#### STATED GOAL:
Render every line of the records below as a numbered list, leaving out any blank lines.

⟨

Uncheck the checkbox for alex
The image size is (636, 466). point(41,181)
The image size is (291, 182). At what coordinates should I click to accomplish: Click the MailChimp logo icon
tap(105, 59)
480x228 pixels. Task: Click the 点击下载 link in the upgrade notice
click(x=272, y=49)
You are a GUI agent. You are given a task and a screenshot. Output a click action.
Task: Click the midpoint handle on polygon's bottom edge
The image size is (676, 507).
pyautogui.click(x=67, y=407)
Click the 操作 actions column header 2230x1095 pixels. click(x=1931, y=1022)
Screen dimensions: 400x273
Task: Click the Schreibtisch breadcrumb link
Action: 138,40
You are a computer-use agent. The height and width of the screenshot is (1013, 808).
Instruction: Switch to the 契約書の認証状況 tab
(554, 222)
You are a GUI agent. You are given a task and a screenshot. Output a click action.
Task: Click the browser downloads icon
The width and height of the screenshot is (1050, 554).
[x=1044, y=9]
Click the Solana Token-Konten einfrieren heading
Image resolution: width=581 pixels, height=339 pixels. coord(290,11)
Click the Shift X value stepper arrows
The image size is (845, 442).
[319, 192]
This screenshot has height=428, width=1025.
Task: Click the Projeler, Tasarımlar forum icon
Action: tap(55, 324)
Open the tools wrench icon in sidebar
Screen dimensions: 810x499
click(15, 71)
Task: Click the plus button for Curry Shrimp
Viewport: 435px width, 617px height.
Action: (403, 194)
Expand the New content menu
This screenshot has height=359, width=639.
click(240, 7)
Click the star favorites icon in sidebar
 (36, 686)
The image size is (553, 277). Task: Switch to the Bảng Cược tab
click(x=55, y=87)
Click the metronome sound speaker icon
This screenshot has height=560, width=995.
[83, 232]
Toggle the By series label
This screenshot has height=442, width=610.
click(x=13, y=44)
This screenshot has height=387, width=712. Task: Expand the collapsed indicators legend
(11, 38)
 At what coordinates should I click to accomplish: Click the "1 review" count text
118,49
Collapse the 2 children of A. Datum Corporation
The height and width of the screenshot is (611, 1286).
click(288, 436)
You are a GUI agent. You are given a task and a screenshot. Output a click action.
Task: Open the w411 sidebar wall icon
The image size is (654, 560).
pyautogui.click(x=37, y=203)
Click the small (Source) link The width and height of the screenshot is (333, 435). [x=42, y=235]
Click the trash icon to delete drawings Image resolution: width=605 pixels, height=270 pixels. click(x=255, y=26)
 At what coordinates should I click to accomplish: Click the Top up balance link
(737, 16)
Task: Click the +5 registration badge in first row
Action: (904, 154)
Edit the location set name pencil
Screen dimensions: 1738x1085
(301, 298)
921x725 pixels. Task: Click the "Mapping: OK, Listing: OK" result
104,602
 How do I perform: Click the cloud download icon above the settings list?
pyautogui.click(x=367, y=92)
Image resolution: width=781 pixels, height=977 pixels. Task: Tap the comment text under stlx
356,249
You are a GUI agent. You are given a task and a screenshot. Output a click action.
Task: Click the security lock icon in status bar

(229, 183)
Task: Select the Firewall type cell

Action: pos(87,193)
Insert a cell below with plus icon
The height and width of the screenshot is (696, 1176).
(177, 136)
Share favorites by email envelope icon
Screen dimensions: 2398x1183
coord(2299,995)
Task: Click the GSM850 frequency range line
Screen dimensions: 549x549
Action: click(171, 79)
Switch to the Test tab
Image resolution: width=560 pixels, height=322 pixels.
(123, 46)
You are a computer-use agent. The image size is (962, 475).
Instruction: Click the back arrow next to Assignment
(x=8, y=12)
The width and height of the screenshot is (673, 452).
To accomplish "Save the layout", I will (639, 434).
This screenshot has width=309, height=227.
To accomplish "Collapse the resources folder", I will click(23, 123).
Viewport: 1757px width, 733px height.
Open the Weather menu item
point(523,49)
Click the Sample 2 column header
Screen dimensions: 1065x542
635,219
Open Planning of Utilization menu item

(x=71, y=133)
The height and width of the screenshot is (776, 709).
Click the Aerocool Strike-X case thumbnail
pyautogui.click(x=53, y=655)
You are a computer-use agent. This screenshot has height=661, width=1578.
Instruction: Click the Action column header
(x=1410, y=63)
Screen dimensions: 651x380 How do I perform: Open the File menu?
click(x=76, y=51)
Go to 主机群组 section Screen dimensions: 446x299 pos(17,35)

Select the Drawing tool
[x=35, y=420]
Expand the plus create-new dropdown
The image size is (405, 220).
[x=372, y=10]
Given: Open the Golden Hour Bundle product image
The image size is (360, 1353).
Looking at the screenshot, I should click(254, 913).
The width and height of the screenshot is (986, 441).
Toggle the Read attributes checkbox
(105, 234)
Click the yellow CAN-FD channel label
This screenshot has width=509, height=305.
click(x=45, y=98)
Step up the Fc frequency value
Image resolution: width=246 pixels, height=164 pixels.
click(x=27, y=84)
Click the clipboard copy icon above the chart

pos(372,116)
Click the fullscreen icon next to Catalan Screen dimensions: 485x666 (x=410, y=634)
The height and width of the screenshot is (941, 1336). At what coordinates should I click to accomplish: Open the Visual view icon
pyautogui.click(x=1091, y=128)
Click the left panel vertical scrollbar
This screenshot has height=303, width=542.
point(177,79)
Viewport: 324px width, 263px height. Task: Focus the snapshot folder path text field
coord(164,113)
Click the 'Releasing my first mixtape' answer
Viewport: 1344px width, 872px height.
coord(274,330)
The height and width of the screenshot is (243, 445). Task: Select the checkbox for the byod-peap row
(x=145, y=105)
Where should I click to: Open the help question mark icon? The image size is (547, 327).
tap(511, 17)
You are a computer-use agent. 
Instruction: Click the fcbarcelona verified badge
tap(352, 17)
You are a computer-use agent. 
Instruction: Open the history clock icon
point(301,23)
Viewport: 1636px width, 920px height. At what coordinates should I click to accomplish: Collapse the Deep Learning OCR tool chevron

⟩

#### RESPONSE TO THIS EXERCISE:
1. Uncheck the checkbox for alex
2. The image size is (636, 466). point(41,181)
3. The image size is (291, 182). At what coordinates should I click to accomplish: Click the MailChimp logo icon
4. tap(105, 59)
5. 480x228 pixels. Task: Click the 点击下载 link in the upgrade notice
6. click(x=272, y=49)
7. You are a GUI agent. You are given a task and a screenshot. Output a click action.
8. Task: Click the midpoint handle on polygon's bottom edge
9. The image size is (676, 507).
10. pyautogui.click(x=67, y=407)
11. Click the 操作 actions column header 2230x1095 pixels. click(x=1931, y=1022)
12. Screen dimensions: 400x273
13. Task: Click the Schreibtisch breadcrumb link
14. Action: 138,40
15. You are a computer-use agent. The height and width of the screenshot is (1013, 808).
16. Instruction: Switch to the 契約書の認証状況 tab
17. (554, 222)
18. You are a GUI agent. You are given a task and a screenshot. Output a click action.
19. Task: Click the browser downloads icon
20. The width and height of the screenshot is (1050, 554).
21. [x=1044, y=9]
22. Click the Solana Token-Konten einfrieren heading
23. Image resolution: width=581 pixels, height=339 pixels. coord(290,11)
24. Click the Shift X value stepper arrows
25. The image size is (845, 442).
26. [319, 192]
27. This screenshot has height=428, width=1025.
28. Task: Click the Projeler, Tasarımlar forum icon
29. Action: tap(55, 324)
30. Open the tools wrench icon in sidebar
31. Screen dimensions: 810x499
32. click(15, 71)
33. Task: Click the plus button for Curry Shrimp
34. Viewport: 435px width, 617px height.
35. Action: (403, 194)
36. Expand the New content menu
37. This screenshot has height=359, width=639.
38. click(240, 7)
39. Click the star favorites icon in sidebar
40.  (36, 686)
41. The image size is (553, 277). Task: Switch to the Bảng Cược tab
42. click(x=55, y=87)
43. Click the metronome sound speaker icon
44. This screenshot has height=560, width=995.
45. [83, 232]
46. Toggle the By series label
47. This screenshot has height=442, width=610.
48. click(x=13, y=44)
49. This screenshot has height=387, width=712. Task: Expand the collapsed indicators legend
50. (11, 38)
51.  At what coordinates should I click to accomplish: Click the "1 review" count text
52. 118,49
53. Collapse the 2 children of A. Datum Corporation
54. The height and width of the screenshot is (611, 1286).
55. click(288, 436)
56. You are a GUI agent. You are given a task and a screenshot. Output a click action.
57. Task: Open the w411 sidebar wall icon
58. The image size is (654, 560).
59. pyautogui.click(x=37, y=203)
60. Click the small (Source) link The width and height of the screenshot is (333, 435). [x=42, y=235]
61. Click the trash icon to delete drawings Image resolution: width=605 pixels, height=270 pixels. click(x=255, y=26)
62.  At what coordinates should I click to accomplish: Click the Top up balance link
63. (737, 16)
64. Task: Click the +5 registration badge in first row
65. Action: (904, 154)
66. Edit the location set name pencil
67. Screen dimensions: 1738x1085
68. (301, 298)
69. 921x725 pixels. Task: Click the "Mapping: OK, Listing: OK" result
70. 104,602
71.  How do I perform: Click the cloud download icon above the settings list?
72. pyautogui.click(x=367, y=92)
73. Image resolution: width=781 pixels, height=977 pixels. Task: Tap the comment text under stlx
74. 356,249
75. You are a GUI agent. You are given a task and a screenshot. Output a click action.
76. Task: Click the security lock icon in status bar
77. (229, 183)
78. Task: Select the Firewall type cell
79. Action: pos(87,193)
80. Insert a cell below with plus icon
81. The height and width of the screenshot is (696, 1176).
82. (177, 136)
83. Share favorites by email envelope icon
84. Screen dimensions: 2398x1183
85. coord(2299,995)
86. Task: Click the GSM850 frequency range line
87. Screen dimensions: 549x549
88. Action: click(171, 79)
89. Switch to the Test tab
90. Image resolution: width=560 pixels, height=322 pixels.
91. (123, 46)
92. You are a computer-use agent. The image size is (962, 475).
93. Instruction: Click the back arrow next to Assignment
94. (x=8, y=12)
95. The width and height of the screenshot is (673, 452).
96. To accomplish "Save the layout", I will (639, 434).
97. This screenshot has width=309, height=227.
98. To accomplish "Collapse the resources folder", I will click(23, 123).
99. Viewport: 1757px width, 733px height.
100. Open the Weather menu item
101. point(523,49)
102. Click the Sample 2 column header
103. Screen dimensions: 1065x542
104. 635,219
105. Open Planning of Utilization menu item
106. (x=71, y=133)
107. The height and width of the screenshot is (776, 709).
108. Click the Aerocool Strike-X case thumbnail
109. pyautogui.click(x=53, y=655)
110. You are a computer-use agent. This screenshot has height=661, width=1578.
111. Instruction: Click the Action column header
112. (x=1410, y=63)
113. Screen dimensions: 651x380 How do I perform: Open the File menu?
114. click(x=76, y=51)
115. Go to 主机群组 section Screen dimensions: 446x299 pos(17,35)
116. Select the Drawing tool
117. [x=35, y=420]
118. Expand the plus create-new dropdown
119. The image size is (405, 220).
120. [x=372, y=10]
121. Given: Open the Golden Hour Bundle product image
122. The image size is (360, 1353).
123. Looking at the screenshot, I should click(254, 913).
124. The width and height of the screenshot is (986, 441).
125. Toggle the Read attributes checkbox
126. (105, 234)
127. Click the yellow CAN-FD channel label
128. This screenshot has width=509, height=305.
129. click(x=45, y=98)
130. Step up the Fc frequency value
131. Image resolution: width=246 pixels, height=164 pixels.
132. click(x=27, y=84)
133. Click the clipboard copy icon above the chart
134. pos(372,116)
135. Click the fullscreen icon next to Catalan Screen dimensions: 485x666 (x=410, y=634)
136. The height and width of the screenshot is (941, 1336). At what coordinates should I click to accomplish: Open the Visual view icon
137. pyautogui.click(x=1091, y=128)
138. Click the left panel vertical scrollbar
139. This screenshot has height=303, width=542.
140. point(177,79)
141. Viewport: 324px width, 263px height. Task: Focus the snapshot folder path text field
142. coord(164,113)
143. Click the 'Releasing my first mixtape' answer
144. Viewport: 1344px width, 872px height.
145. coord(274,330)
146. The height and width of the screenshot is (243, 445). Task: Select the checkbox for the byod-peap row
147. (x=145, y=105)
148. Where should I click to: Open the help question mark icon? The image size is (547, 327).
149. tap(511, 17)
150. You are a computer-use agent. 
151. Instruction: Click the fcbarcelona verified badge
152. tap(352, 17)
153. You are a computer-use agent. 
154. Instruction: Open the history clock icon
155. point(301,23)
156. Viewport: 1636px width, 920px height. At what coordinates should I click to accomplish: Collapse the Deep Learning OCR tool chevron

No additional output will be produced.